Troubleshooting#

If the following content does not address your issue, feel free to raise a GitHub Issue.

Automatic Recovery#

When setting recover_mode=auto and the experiment configuration remains unchanged, AReaL will attempt to discover previous checkpoints and recover the experiment from them.

Recovery Failure Causes#

If automatic recovery fails, check the following possibilities:

Configuration Changes:

  • The experiment_name and trial_name in the training script differ from the previous run

  • Changes in batch size (dataset.train_bs_n_seqs parameter)

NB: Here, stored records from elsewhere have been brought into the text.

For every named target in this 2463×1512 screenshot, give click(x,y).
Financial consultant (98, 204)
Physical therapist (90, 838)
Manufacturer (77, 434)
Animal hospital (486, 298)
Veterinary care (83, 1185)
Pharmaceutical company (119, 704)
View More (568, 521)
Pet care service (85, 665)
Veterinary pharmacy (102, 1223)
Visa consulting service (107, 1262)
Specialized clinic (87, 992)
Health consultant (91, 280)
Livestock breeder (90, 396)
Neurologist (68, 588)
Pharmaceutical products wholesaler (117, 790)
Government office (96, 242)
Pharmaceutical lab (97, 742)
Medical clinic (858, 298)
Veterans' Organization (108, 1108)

  • Changes in group size (group_size parameter)

  • Changes in number of nodes (n_nodes parameter)

Missing Recovery Checkpoints: Recovery checkpoints are generated under two conditions by default:

  • After completion of the second step

  • When a step completes and more than 600 seconds have passed since the last recovery checkpoint (controlled by exp_ctrl.ckpt_freq_secs=600)

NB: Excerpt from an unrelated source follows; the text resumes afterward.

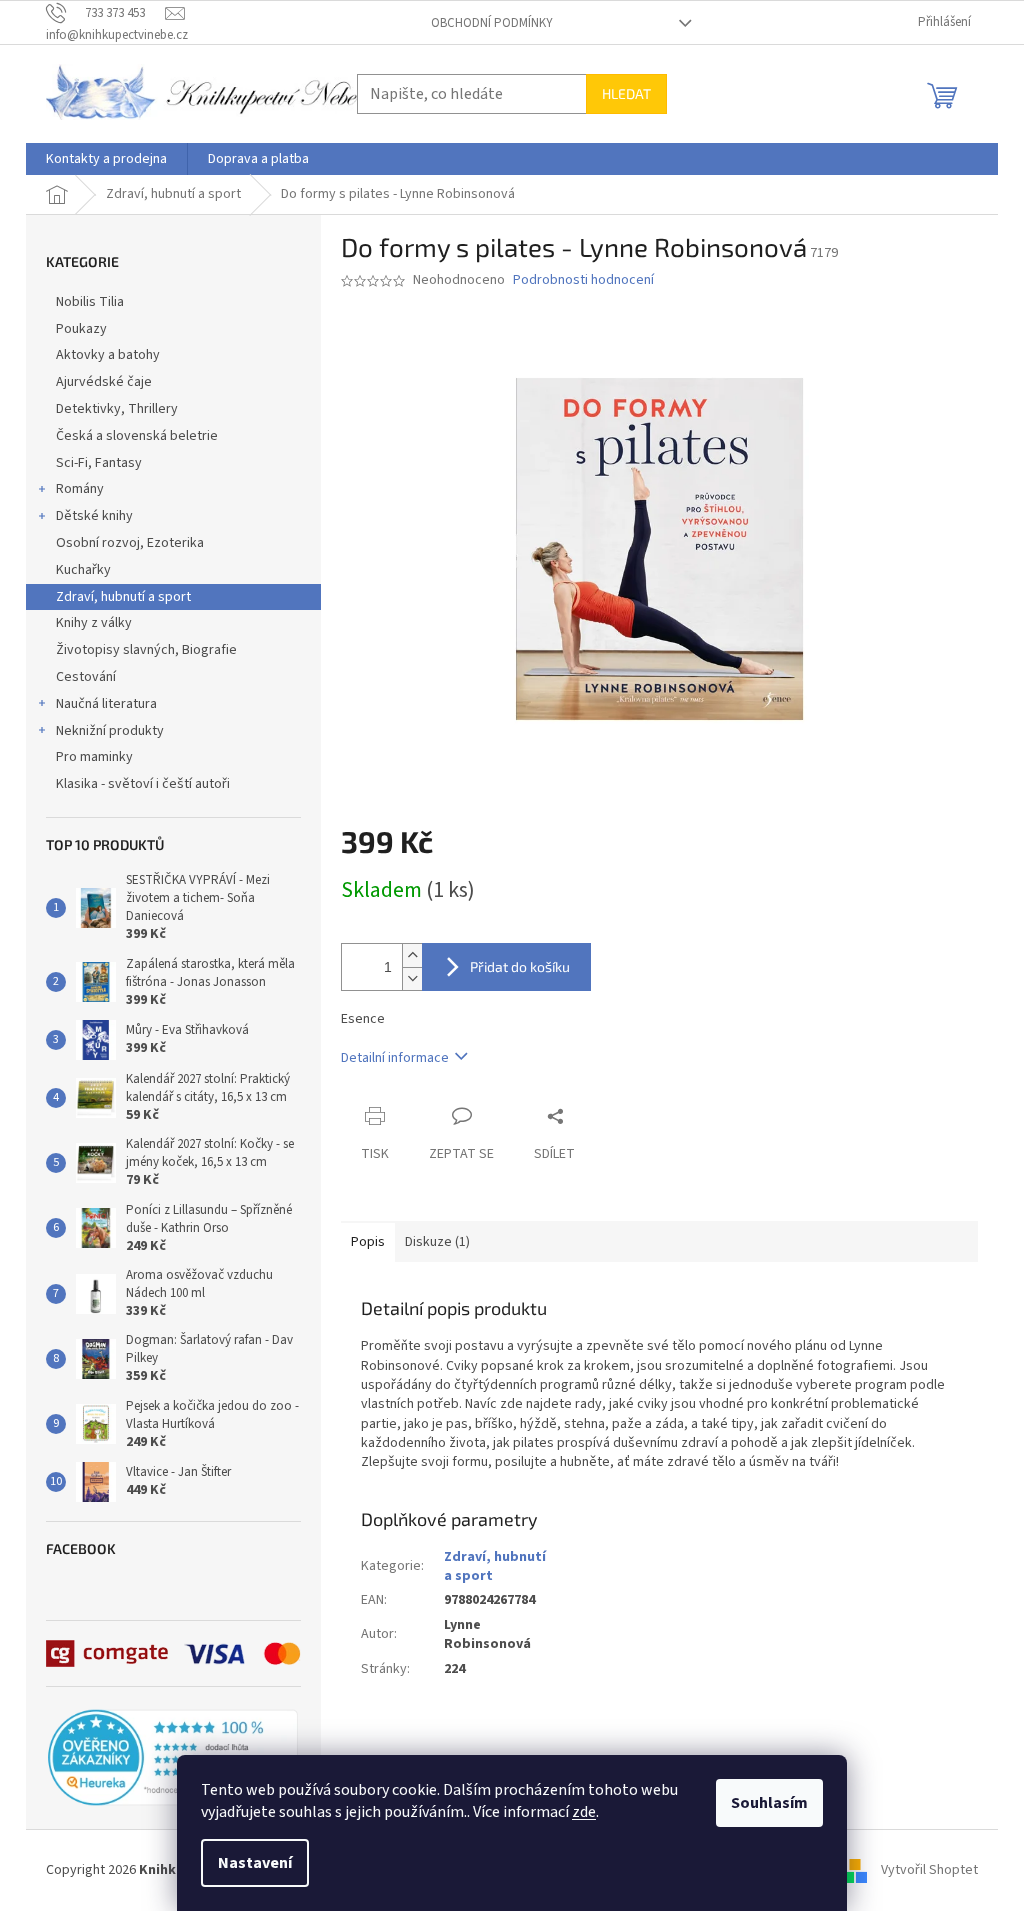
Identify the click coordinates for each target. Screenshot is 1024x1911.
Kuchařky (83, 570)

Verify Recovery Checkpoint Creation#

You can confirm if a recovery checkpoint was generated by searching for the following message in the logs:

(master_worker/0 pid=96390, ip=xxx.xxx.xxx.xxx) 20250222-11:52:02.760 master worker INFO: Dumped recover info to file.

Memory Issues#

torch.cuda.CudaOutOfMemoryError#

The key to resolving this issue is identifying the phase where the error occurs:

During Initialization#

  • Check for idle processes on the GPU

  • Distributed scenarios: Restart the Ray cluster

  • Single-machine scenarios: Use pkill to terminate processes

During SGLang Generation#

  • Decrease the actor.sglang.mem_fraction_static parameter

  • Increase the tensor parallelism degree

  • Decrease the max_concurrent_rollouts parameter for asynchronous RL

During actor_inf or actor_train#

  • Adjust microbatch size: Decrease the parameter {actor_train|actor_inf}.mb_spec.max_tokens_per_mb=20480. This parameter limits tokens per forward/backward pass and can be set as low as the maximum sequence length (including prompt)

  • Modify parallelism strategy: Adjust allocation_mode by:

    • Reducing data parallelism

    • Increasing tensor or pipeline parallelism

    • Preferring pipeline parallelism over tensor parallelism

CUDA Error: Out of Memory#

This issue may occur during data transfer. Try increasing mem_per_model_worker in the CLI arguments.